Ainsi parlait le sombre vieillard, détournant les yeux du corps sanglant qui gisait à ses pieds, modèle de beauté et de force naissante. Après y avoir jeté un dernier et triste regard, il s’éloigna et vint se placer à l’endroit d’où il pouvait le mieux protéger lady de Berkely, sans tourner de nouveau les yeux vers le cadavre de son fils.

Cependant le combat continuait sans le moindre ralentissement de part ni d’autre, mais aussi sans aucun avantage décidé. Enfin, toutefois, le destin parut disposé à se prononcer. Le chevalier de Fleming, poussant en avant, avec furie, et amené par hasard presque à côté de lady Marguerite de Hautlieu, porta un coup à faux, et le pied lui glissant dans le sang du jeune Dickson, il tomba devant son adversaire et fut sur le point de se trouver à sa merci. Mais Marguerite de Hautlieu, qui avait hérité de l’âme d’un guerrier, et qui n’était pas moins vigoureuse qu’intrépide, voyant une hache de médiocre grandeur sur le pavé où l’avait laissée tomber l’infortuné Dickson, la ramassa aussitôt, en arma sa main, et intercepta ou abattit l’épée de sir Aymer de Valence, qui, autrement, serait demeuré maître du terrain à cet instant décisif. Fleming songeait trop à profiter d’un secours si inattendu pour s’arrêter à rechercher d’où il venait ; il regagna aussitôt l’avantage qu’il avait perdu, et réussit dans la suite du combat à donner le croc en jambe à son antagoniste, qui tomba sur le pavé, tandis que la voix de son vainqueur, s’il méritait réellement ce nom, faisait retentir dans l’église ces fatales paroles : « Rends-toi, Aymer de Valence ! Rescousse ou non rescousse !… Rends-toi, rends-toi ! » ajouta-t-il en lui mettant l’épée sur la gorge, « non pas à moi, mais à cette noble dame, rescousse ou non rescousse ! »

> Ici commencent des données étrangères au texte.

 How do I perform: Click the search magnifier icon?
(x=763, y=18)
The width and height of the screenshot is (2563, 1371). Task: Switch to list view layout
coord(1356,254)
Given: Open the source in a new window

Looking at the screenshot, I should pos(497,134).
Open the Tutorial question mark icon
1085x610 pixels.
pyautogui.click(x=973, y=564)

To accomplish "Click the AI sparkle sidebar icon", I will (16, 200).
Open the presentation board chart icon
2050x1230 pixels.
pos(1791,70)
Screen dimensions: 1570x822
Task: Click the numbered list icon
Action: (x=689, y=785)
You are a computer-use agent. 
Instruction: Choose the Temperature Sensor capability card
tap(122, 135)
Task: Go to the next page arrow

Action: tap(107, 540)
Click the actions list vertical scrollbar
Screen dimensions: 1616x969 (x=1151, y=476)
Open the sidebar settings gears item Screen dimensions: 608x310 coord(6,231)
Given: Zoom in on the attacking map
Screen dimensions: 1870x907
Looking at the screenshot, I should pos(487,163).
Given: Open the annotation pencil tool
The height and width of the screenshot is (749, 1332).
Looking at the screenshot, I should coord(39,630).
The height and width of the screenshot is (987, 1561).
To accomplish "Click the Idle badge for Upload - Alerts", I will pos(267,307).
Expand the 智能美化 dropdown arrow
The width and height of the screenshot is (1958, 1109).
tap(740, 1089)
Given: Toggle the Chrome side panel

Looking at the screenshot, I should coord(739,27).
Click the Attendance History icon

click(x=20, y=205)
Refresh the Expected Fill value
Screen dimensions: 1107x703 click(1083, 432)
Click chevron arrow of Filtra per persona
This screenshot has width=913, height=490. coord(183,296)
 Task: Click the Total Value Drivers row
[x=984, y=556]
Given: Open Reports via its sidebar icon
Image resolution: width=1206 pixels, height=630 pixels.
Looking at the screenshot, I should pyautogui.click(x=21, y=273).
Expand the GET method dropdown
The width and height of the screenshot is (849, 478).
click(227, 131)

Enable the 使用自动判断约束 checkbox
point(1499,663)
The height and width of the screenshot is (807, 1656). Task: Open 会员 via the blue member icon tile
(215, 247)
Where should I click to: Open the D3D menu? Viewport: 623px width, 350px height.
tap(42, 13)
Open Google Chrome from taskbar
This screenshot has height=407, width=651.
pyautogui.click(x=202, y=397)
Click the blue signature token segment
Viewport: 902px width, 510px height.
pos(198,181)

Ce fut avec un profond serrement de cœur que le chevalier anglais s’aperçut qu’il avait totalement perdu une occasion si favorable d’acquérir de la renommée, et il fut obligé de se résigner à son sort, ou de se laisser tuer sur place. Il avait seulement une consolation, c’était que jamais combat n’avait été soutenu avec plus d’honneur, puisque la victoire avait été aussi bien décidée par le hasard que par le courage.